Outros protistas fotossintéticos apresentam cloroplastos resultantes da endossimbiose secundária de rodófitas unicelulares e chegam mesmo a participar em fenómenos de endossimbiose terciária, originando um grupo de dinoflagelados com cloroplastos envolvidos por quatro membranas.
Alguns outros factos parecem apoiar a teoria endossimbiótica:
- material genético igual entre procariontes e eucariontes;
- transcrição e tradução semelhantes;
- simbiose é um processo muito comum no mundo vivo;
- tamanho de cloroplastos e mitocôndrias muito semelhante ao dos procariontes actuais;
- membrana interna dos cloroplastos e mitocôndrias é produzida pelos próprios organitos;
- ribossomas dos cloroplastos semelhantes em tamanho e características aos dos procariontes ;
- síntese proteica das mitocôndrias e cloroplastos é inibida por substâncias inibidoras de procariontes (estreptomicina e cloranfenicol) mas não por inibidores de eucariontes (ciclo-heximida);
- aminoácido iniciador da cadeia polipeptídica de uma mitocôndria ou cloroplasto é a formil-metionina, como nas bactérias, e não a metionina, como nos eucariontes (e arqueobactérias);
- DNA próprio nas mitocôndrias e cloroplastos, semelhante, em estrutura, ao material genético bacteriano, não associado a histonas;
- divisão autónoma das mitocôndrias e dos cloroplastos;
- protozoários que vivem em simbiose com bactérias não têm mitocôndrias mas realizam respiração aeróbia por intermédio das bactérias, localizadas no interior de vacúolos.

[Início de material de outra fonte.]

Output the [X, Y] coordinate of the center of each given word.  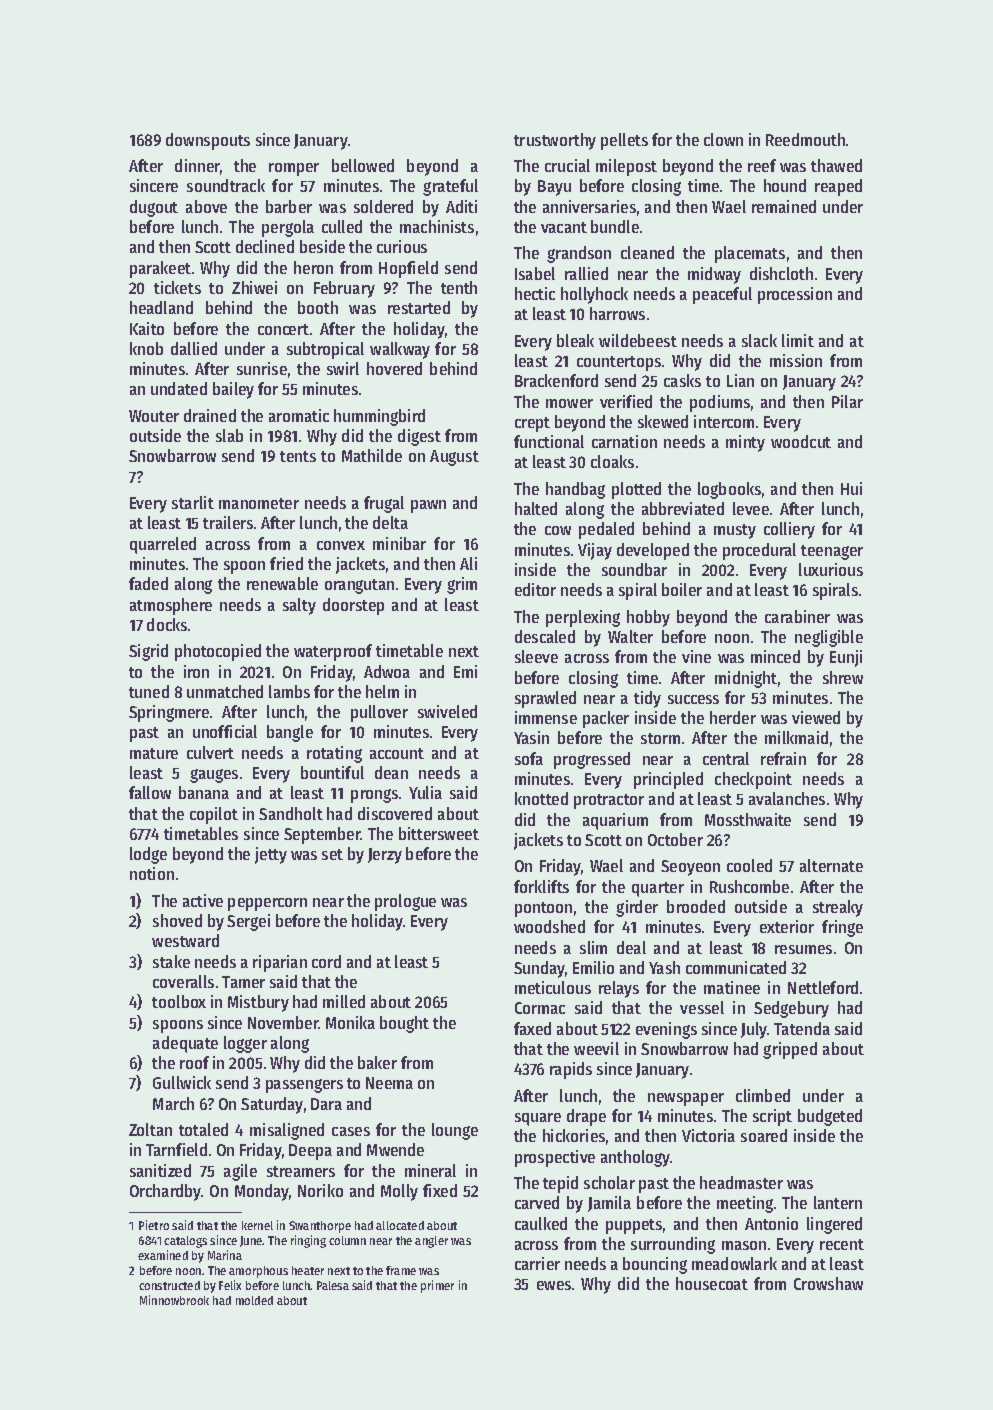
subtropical [325, 350]
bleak [575, 340]
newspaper [686, 1099]
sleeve [536, 656]
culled [342, 226]
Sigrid [148, 652]
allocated [400, 1225]
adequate [185, 1044]
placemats [750, 254]
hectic [535, 293]
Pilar [847, 401]
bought [404, 1024]
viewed [816, 717]
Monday [262, 1192]
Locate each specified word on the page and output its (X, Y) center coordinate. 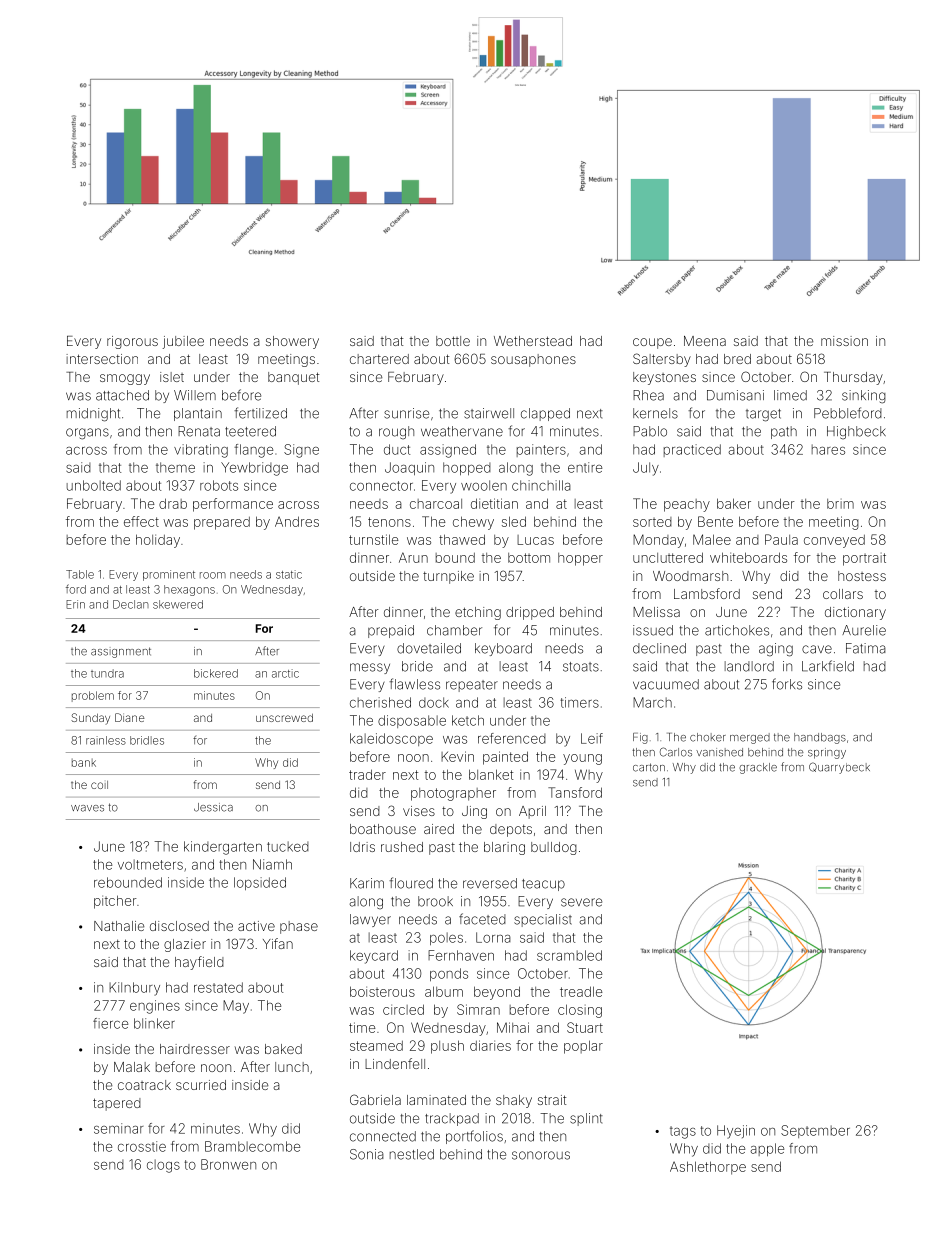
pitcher (115, 902)
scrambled (569, 955)
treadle (581, 991)
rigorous (132, 342)
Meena (705, 341)
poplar (583, 1047)
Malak (132, 1067)
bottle (453, 341)
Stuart (585, 1027)
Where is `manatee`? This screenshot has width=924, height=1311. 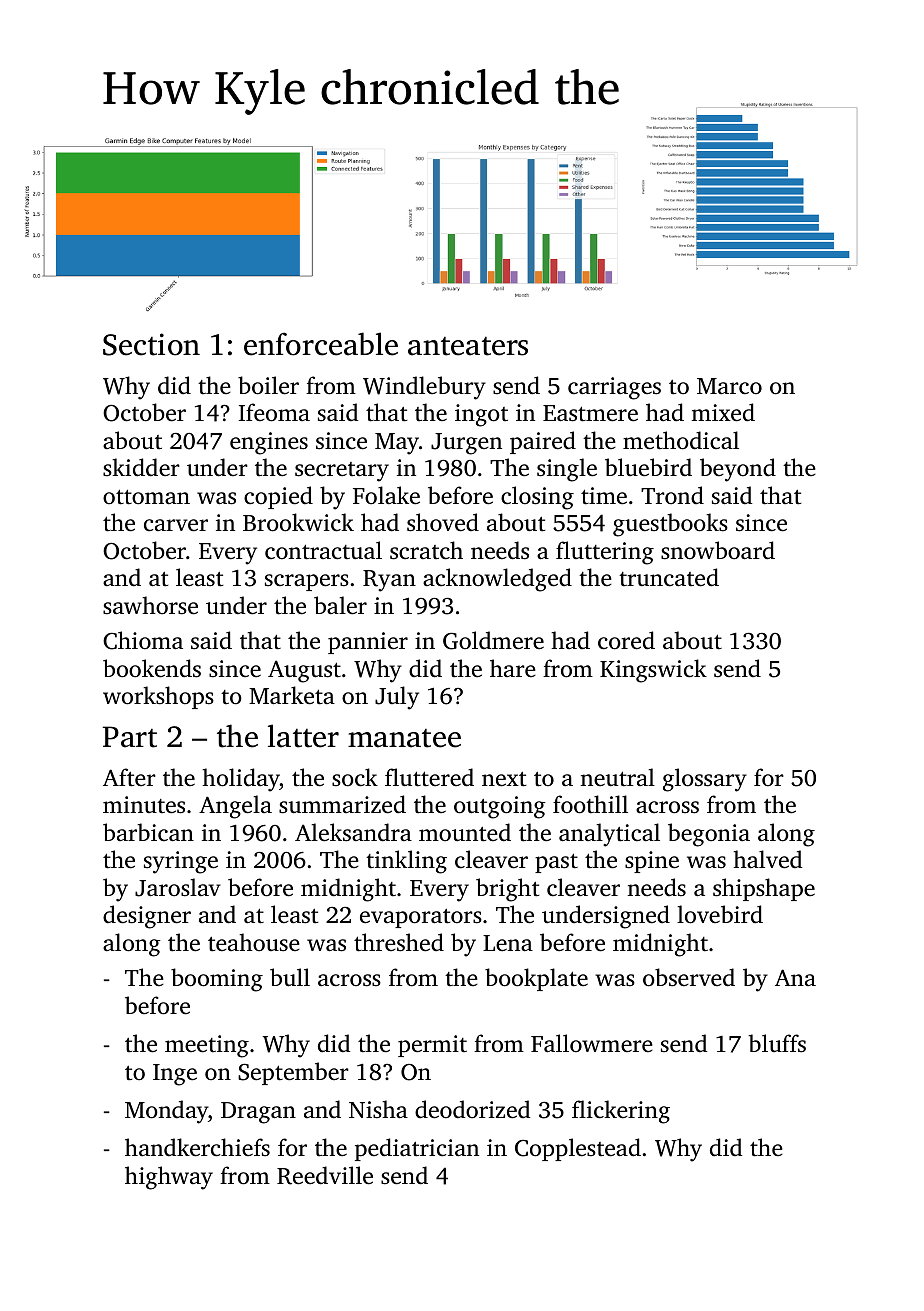 manatee is located at coordinates (404, 738).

No entanto, muitas dúvidas persistem, pois a transferência lateral de genes complica grandemente o estudo das linhagens celulares mas, ao mesmo tempo, não parece ter sido suficiente para explicar o facto de cada vez mais genes com origem bacteriana serem encontrados em eucariontes.
Uma origem endossimbiótica de mitocôndrias e cloroplastos permite explicar a presença de genes bacterianos que codificam enzimas do metabolismo energético mas não explica a presença de muitos outros. O genoma eucarionte é claramente uma mistura com dupla origem.
Um sugestão recente propõe que o domínio Eukarya tenha surgido através de uma fusão mutualista (e não uma endossimbiose) de uma bactéria Gram – e de uma arqueobactéria, mas ainda precisa de mais provas.